筋トレで受けたダメージを完全回復させるにはどれぐらいかかるのか?問題を考える
筋トレの休憩は何時間ぐらい取るべきか?って昔ながらのテーマがありますな。筋トレで傷ついた組織を回復させるには最低48時間は必要だ!いやいや、72時間だ!本当は4日以上必要なのだ!みたいな議論です。
この問題についてはいくつか研究例はありまして、おおまかにまとめておくと、
- 筋肉のダメージを完全回復させるには4日以上かかる
- 最大の筋力レベルをとりもどすには3~5日はかかる
- ボリュームが大きい筋トレからリカバリーするには4日以上はかかる
といったあたりが示唆されております。あらためて見ると筋肉の回復には結構かかるもんですな。

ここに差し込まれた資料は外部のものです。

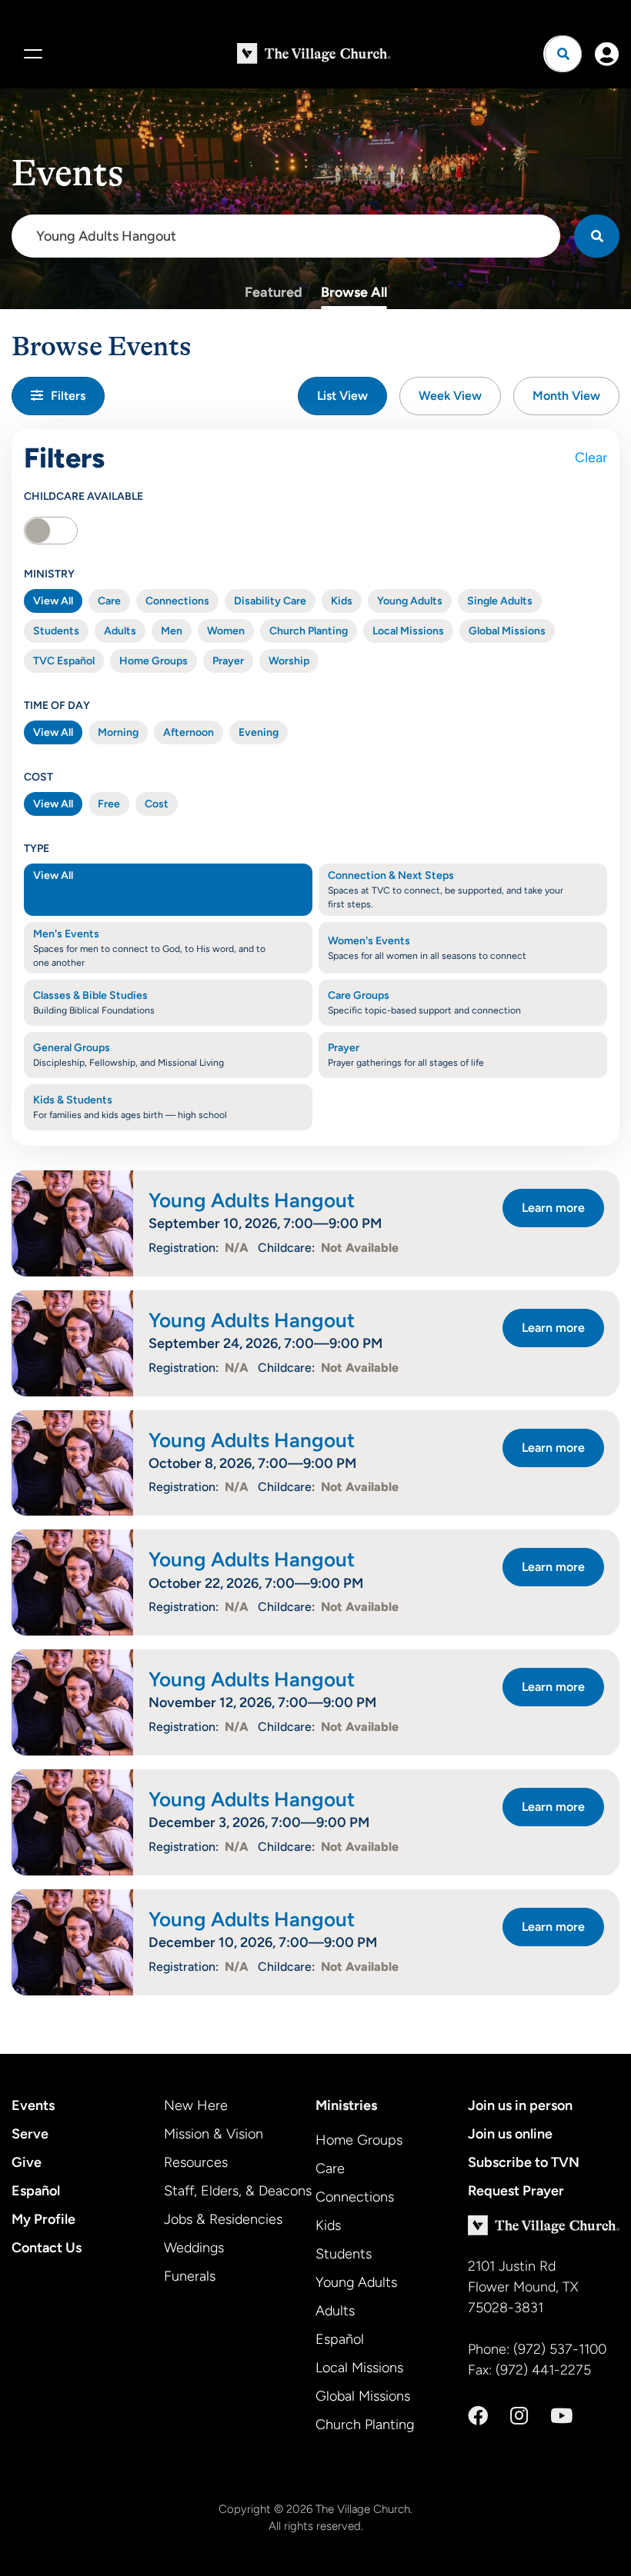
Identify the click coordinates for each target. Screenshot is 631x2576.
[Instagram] (519, 2416)
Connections (177, 600)
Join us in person (520, 2105)
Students (56, 630)
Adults (120, 630)
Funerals (189, 2276)
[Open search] (563, 53)
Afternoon (188, 732)
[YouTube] (561, 2416)
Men (171, 630)
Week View (450, 395)
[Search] (596, 236)
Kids (341, 600)
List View (342, 395)
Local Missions (408, 630)
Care (109, 600)
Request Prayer (516, 2190)
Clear (591, 457)
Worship (289, 660)
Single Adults (500, 600)
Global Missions (507, 630)
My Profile (43, 2219)
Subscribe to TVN (523, 2162)
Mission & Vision (213, 2133)
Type (36, 848)
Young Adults (409, 600)
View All (53, 600)
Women (226, 630)
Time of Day (57, 705)
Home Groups (153, 660)
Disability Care (270, 600)
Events (33, 2105)
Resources (196, 2162)
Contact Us (47, 2247)
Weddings (194, 2247)
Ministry (49, 574)
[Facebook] (478, 2416)
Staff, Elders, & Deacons (238, 2190)
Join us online (510, 2133)
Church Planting (308, 630)
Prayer (228, 660)
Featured (273, 292)
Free (109, 803)
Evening (259, 732)
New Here (196, 2105)
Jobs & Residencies (223, 2219)
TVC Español (64, 660)
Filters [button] (68, 395)
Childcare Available (83, 496)
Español (36, 2190)
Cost (38, 777)
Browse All (354, 292)
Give (27, 2162)
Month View (566, 395)
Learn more (553, 1207)
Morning (118, 732)
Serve (30, 2133)
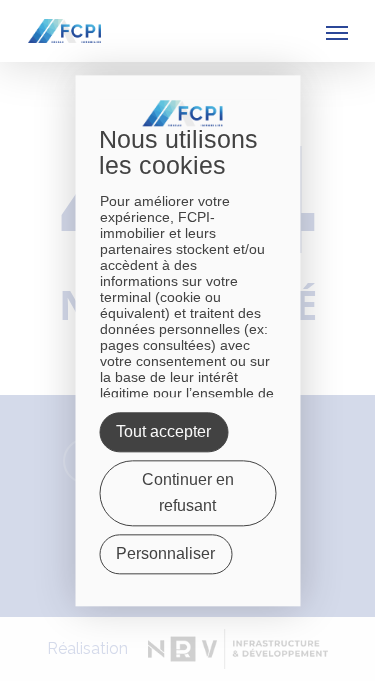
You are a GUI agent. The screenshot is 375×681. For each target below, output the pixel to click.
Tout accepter (163, 431)
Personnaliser (165, 553)
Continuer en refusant (188, 492)
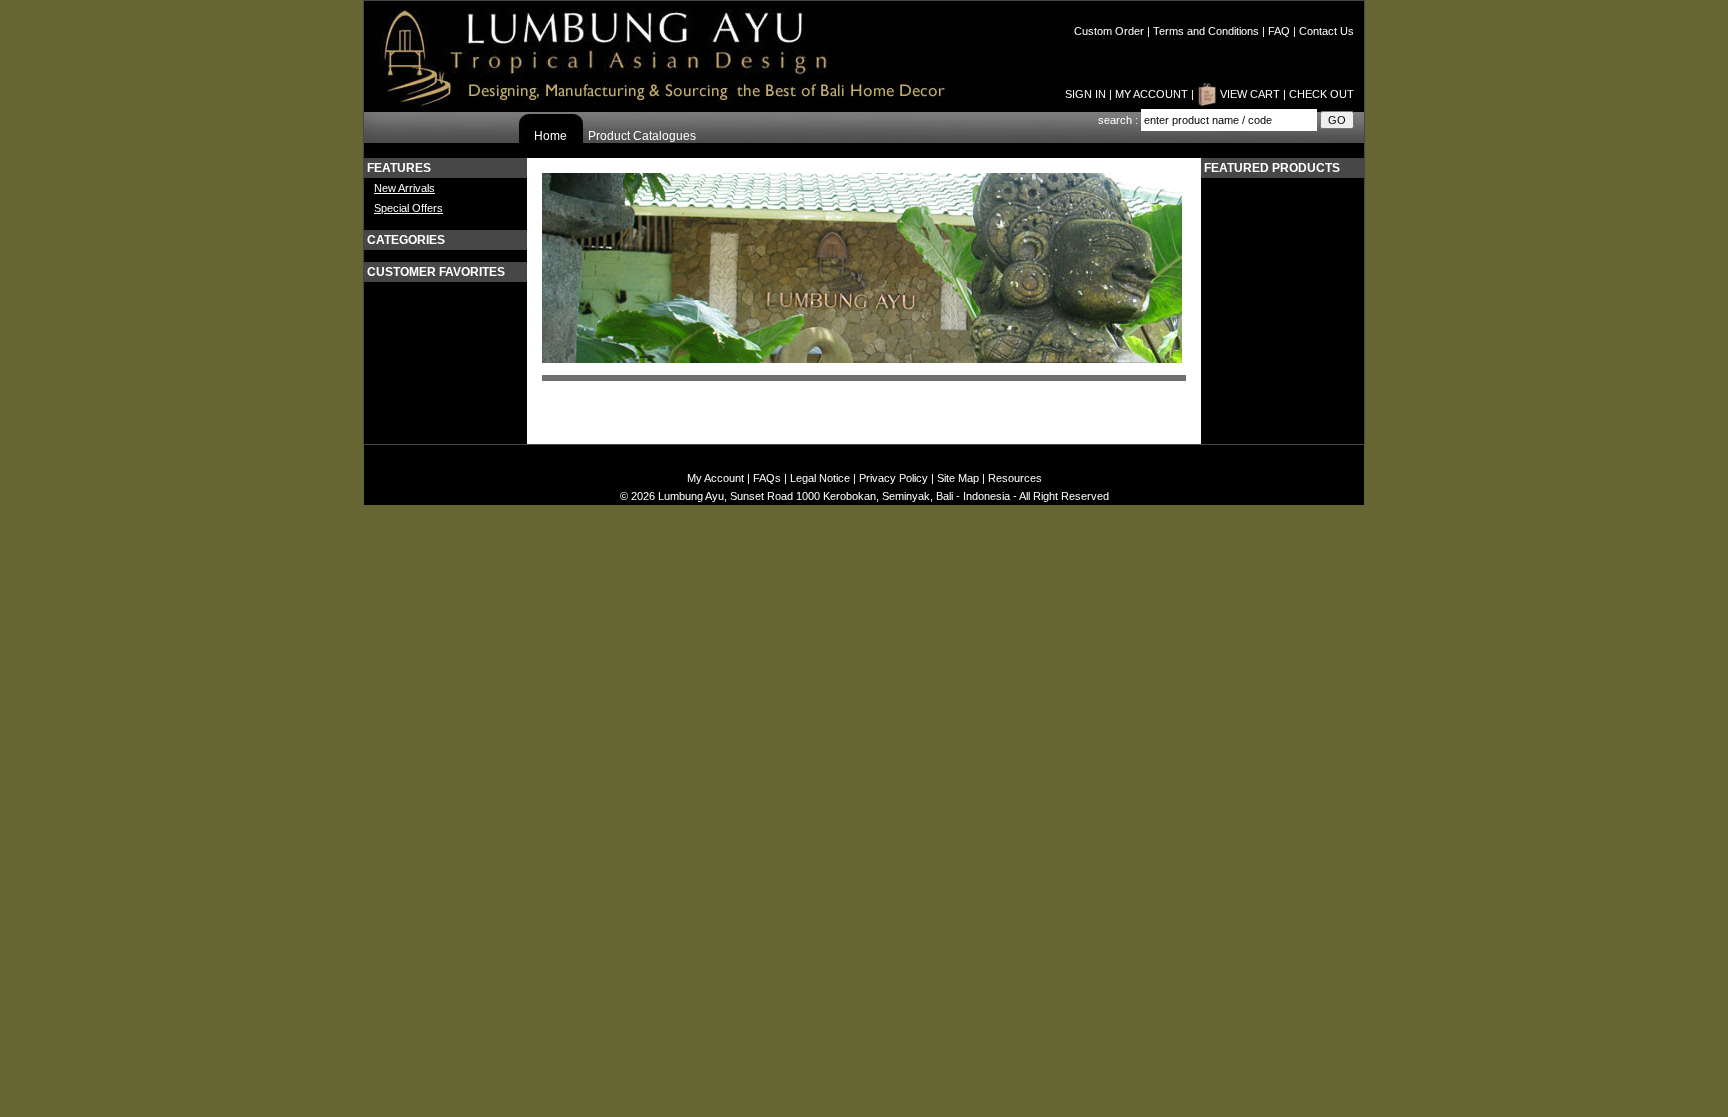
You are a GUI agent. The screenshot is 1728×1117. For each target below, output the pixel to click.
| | (1131, 94)
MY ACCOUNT (1151, 94)
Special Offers (408, 208)
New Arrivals (404, 188)
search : (1119, 120)
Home (550, 136)
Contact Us (1326, 31)
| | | (1214, 31)
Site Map (958, 478)
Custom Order (1109, 31)
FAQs (767, 478)
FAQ (1279, 31)
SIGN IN (1085, 94)
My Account (715, 478)
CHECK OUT (1321, 94)
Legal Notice (820, 478)
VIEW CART (1250, 94)
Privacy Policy (893, 478)
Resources (1015, 478)
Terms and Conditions (1206, 31)
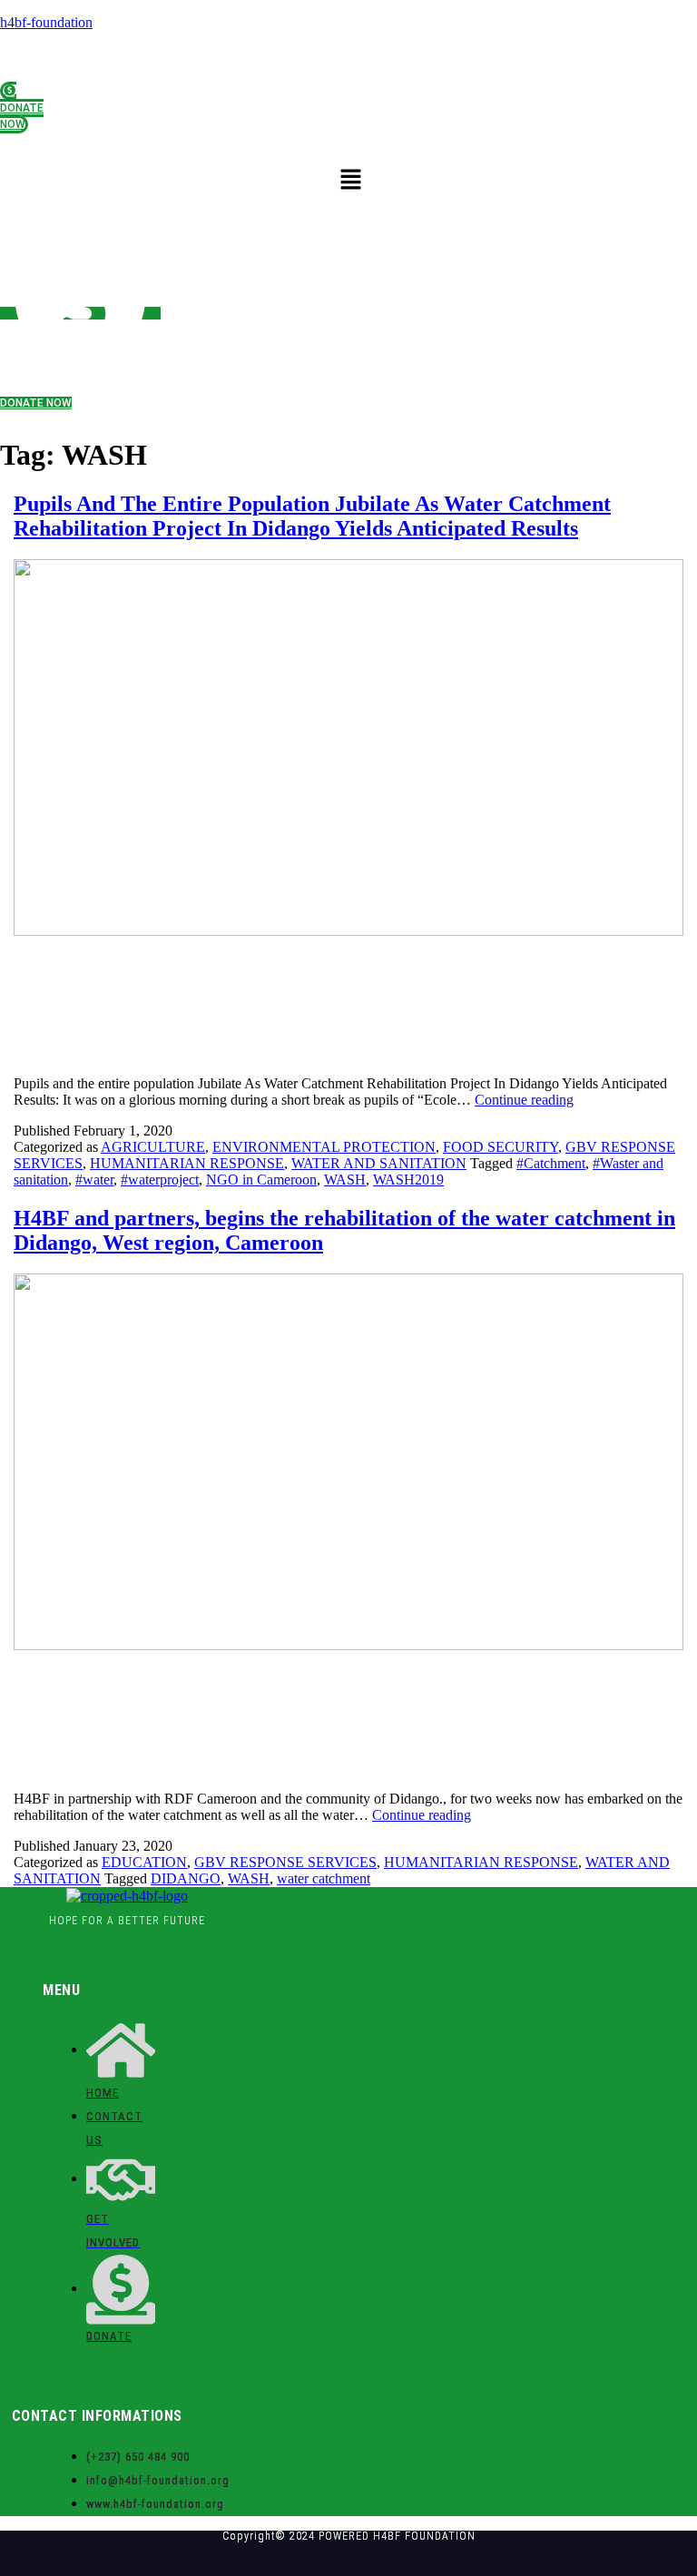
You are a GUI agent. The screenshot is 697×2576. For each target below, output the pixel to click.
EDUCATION (144, 1862)
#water (94, 1179)
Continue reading (524, 1099)
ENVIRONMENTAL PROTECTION (324, 1147)
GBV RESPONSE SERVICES (285, 1862)
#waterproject (160, 1179)
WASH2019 (408, 1179)
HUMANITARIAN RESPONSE (187, 1163)
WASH (345, 1179)
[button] (351, 179)
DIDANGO (186, 1878)
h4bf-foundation (46, 22)
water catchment (323, 1878)
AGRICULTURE (153, 1147)
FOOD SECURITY (500, 1147)
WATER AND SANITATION (378, 1163)
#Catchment (550, 1163)
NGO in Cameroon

ただし、これらの知見はどれも「筋トレに慣れてない人」を対象にしたテストから得られたもので、筋トレ歴が長い人だとまた違うのでは?って話は昔から言われてたんですよね。当然ながら、慣れてない人の方が筋肉ダメージは大きいでしょうから、それだけ回復時間も長くかかりそうですもんね。
そこで新たに発表されたデータ(R)は、「筋トレ慣れした人は筋肉の回復にどれぐらいかかるの?」を調べてくれてて参考になりました。これは最低でも1年以上の筋トレ歴を持つ男性14人(平均22歳)が対象で、週に2回のセッションを4週間行ったらしい。
どんな感じの実験だったかと言いますと、
- みんなにスミスマシンで8-10RMのハーフスクワットを5セット、8-10RMのレッグプレスを5セット。週に2回のペースで行う
- セット間の休憩は2分で、エクササイズ間の休憩は5分
- 1週間ごとに、「24時間の回復」「48時間の回復」「72時間の回復」を取る
みたいにした調整したうえで、筋肉痛のキツさ、ジャンプ力の変化、最大筋力、クレアチンキナーゼ(筋肉損傷の血液マーカー)などの違いを調べたんだそうな。10RMとか8RMの意味がよくわからない人はこちらをどうぞ。
では、各項目ごとに結果を見てみましょうー。
- ボリュームの変化:回復が24時間だと、次のセッションではボリュームが下がる。48時間と72時間の回復では有意な変化はなかったが、48時間は小さな減少を示したのに対し、72時間は小さな増加を示す傾向があった
- ジャンプ力の変化:ジャンプの高さは72時間の回復で有意に改善したが、24時間と48時間の回復では有意な変化はなかった
- 筋力の変化(MVIC):72時間の回復で有意に改善したが、24時間または48時間の回復では改善しなかった
- クレアチンキナーゼ:レアチンキナーゼは24〜48時間の回復後には上昇する傾向があったが、72時間後には上昇しなかった
- 筋肉痛:24時間と48時間の回復で有意に増加したが、72時間の回復では増加しなかった
といった感じで、この結果をもとに、研究チームは「回復には少なくとも48時間が必要なんじゃない?」と申しておられます。
ただ、ご覧のとおり、全体的には「72時間の休憩でいろんなパラメータがほぼ完璧に回復する!」って印象も強くて、このデータをもとに「72時間がベストだ」と解釈する人も多いでしょうね。特に筋トレにおいてもっとも大事である「ボリューム」が48時間でちょっとだけ低下してるんで、そこは気になりますし。
まぁあくまで少ないサンプルで短期的な変化を見ただけなんで、はっきりしたことは言えないんですけど、
- とりあえず最低でも48時間は回復に使った方が良さそう
- ただし万全を期するなら72時間は欲しいかも
- もっとも、低ボリュームの筋トレしかしないなら48時間のリカバリーでも万全な可能性はある
みたいな感じになりましょうか。個人的には、そこまで筋トレに細かく時間を使おうとは思わないので、72時間にしておこうかな……。